__Itens guardados__.
■ ■ ■ ■
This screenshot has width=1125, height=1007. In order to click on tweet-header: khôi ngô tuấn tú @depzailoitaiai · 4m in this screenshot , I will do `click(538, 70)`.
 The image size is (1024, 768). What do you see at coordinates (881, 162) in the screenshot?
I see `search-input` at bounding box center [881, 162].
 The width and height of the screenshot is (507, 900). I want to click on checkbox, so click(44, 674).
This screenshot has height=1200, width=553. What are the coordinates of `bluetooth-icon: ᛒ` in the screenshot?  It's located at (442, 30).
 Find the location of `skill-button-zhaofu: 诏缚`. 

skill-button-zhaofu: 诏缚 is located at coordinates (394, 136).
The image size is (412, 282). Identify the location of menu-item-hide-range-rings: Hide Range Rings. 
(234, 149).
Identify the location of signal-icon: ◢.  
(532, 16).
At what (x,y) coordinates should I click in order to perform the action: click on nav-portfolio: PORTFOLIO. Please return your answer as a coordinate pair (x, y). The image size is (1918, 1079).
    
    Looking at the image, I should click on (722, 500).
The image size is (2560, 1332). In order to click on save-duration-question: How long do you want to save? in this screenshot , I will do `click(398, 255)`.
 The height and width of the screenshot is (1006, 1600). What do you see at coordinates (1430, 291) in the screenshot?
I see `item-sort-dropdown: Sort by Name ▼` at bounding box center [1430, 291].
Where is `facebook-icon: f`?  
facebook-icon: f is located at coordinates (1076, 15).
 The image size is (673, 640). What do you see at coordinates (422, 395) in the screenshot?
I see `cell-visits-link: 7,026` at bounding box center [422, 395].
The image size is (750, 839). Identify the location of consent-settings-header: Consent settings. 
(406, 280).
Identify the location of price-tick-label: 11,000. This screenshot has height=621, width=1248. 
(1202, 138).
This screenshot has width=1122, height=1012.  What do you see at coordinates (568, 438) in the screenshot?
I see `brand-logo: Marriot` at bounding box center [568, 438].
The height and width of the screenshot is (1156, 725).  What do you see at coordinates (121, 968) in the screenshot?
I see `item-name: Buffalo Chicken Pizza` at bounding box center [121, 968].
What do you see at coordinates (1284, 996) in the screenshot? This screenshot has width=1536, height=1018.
■ ■ ■ ■
__INSTRUÇÃO DE TRABALHO__. Devolva, sem mudar nada, as linhas do material que começam na linha que contém "This screenshot has width=1122, height=1012." e vão até o fim do material, incluindo a primeira e a última.

__RESPOSTA À TAREFA__.
This screenshot has width=1122, height=1012.  What do you see at coordinates (568, 438) in the screenshot?
I see `brand-logo: Marriot` at bounding box center [568, 438].
The height and width of the screenshot is (1156, 725).  What do you see at coordinates (121, 968) in the screenshot?
I see `item-name: Buffalo Chicken Pizza` at bounding box center [121, 968].
What do you see at coordinates (1284, 996) in the screenshot? This screenshot has width=1536, height=1018.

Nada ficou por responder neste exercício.